Je commençais déjà à t’oublier. Et voilà que tu m’écris ?
Es-tu vraiment sérieux ?
C’est la que je vois que la vie est injuste. Il suffit d’un rien pour écrouler un travail de longue date. Lentement il s’effaçait de ma mémoire, se fondait dans la masse, et déjà je passais à autre chose.. alors pourquoi as-tu décidé de revenir sur le tapis ?
Et te voir écrire, noire sur blanc, les mots qui fâchent, la vérité, le vrai du pourquoi .. même si je savsi tout ça, même si je n’en attendais plus rien, le voir écrit fait toujours un peu mal. Ça picote. Et pourtant, tu as été si honnête, je devrais t’en féliciter.
Mais une partie de moi n’est pas heureuse. Je ne peux m’empêcher de le prendre personnellement, de me dire que je ne suis pas assez bien pour toi, pas assez intéressante pour mériter ton attention. Que je sers juste de bouche trou quand une fois tous les mois tu t’ennuies.

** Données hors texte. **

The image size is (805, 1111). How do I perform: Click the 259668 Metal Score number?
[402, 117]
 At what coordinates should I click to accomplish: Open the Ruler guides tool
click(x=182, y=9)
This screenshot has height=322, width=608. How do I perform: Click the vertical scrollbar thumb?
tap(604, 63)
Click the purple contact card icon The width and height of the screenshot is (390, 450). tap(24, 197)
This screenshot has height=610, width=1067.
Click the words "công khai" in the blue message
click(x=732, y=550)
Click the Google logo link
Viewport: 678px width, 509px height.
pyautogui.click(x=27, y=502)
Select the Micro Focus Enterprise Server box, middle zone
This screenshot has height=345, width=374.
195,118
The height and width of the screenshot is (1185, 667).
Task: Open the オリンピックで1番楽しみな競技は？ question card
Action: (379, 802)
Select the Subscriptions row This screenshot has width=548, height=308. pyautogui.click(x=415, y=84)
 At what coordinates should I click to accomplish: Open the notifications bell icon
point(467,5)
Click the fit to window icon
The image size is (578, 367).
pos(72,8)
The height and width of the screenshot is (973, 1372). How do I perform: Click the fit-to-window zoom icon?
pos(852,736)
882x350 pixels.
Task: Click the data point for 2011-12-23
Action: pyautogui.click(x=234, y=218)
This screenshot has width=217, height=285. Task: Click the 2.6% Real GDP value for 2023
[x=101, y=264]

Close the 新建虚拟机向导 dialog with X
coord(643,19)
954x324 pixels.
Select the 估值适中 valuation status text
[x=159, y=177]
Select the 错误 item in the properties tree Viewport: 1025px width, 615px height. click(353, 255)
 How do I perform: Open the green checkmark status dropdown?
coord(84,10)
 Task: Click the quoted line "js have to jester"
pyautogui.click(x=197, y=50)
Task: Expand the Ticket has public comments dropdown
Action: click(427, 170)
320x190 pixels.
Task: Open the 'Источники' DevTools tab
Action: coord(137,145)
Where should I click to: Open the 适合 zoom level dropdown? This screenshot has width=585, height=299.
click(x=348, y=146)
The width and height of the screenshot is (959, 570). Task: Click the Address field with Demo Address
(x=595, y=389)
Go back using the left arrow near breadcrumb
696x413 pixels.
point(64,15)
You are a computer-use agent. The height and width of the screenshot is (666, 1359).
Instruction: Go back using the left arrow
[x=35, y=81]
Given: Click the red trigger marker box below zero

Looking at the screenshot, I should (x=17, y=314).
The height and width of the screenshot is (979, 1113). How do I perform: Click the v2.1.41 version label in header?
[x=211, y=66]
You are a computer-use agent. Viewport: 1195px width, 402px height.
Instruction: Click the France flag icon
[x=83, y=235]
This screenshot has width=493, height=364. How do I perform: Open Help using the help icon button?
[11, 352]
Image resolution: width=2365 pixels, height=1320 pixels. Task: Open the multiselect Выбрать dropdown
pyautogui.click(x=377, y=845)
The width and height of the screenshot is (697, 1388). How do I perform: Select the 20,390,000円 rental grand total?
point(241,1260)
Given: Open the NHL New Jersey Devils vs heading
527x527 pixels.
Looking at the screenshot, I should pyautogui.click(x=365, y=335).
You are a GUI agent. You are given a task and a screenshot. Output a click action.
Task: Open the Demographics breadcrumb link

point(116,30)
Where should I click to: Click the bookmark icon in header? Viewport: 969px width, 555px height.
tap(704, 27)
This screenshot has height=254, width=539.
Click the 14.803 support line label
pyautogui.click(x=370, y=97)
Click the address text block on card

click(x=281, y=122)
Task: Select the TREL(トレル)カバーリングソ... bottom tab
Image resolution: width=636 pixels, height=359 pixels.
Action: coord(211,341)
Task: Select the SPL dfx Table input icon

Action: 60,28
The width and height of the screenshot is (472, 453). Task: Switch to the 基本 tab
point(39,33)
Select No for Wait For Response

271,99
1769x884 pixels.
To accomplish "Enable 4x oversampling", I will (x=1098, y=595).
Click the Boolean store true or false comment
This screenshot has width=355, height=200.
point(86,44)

Mais c’est faix je sais bien. Tu n’as juste pas envie de te caser. Je comprends. Mais comment peux tu jeter des filles comme ça après les avoir enlacés si fort ?
Je ne vous comprends pas, et je ne le comprendrai probablement jamais. Et en bonne masochiste, sachant pertinemment que tout ceci fait mal, que ces situations sont bourrés d’épines et de supplices ... c’est comme si je voulais m’y plonger. Je crois que je me sens plus vivante en faisant ainsi. Même si j’ai mal après et que je regrette.
Je dois prendre du recul... et me dire que je vais grandir. Qu’enfin je saurais agir comme il le faut un jour. Que je redeviens maître de ma vie.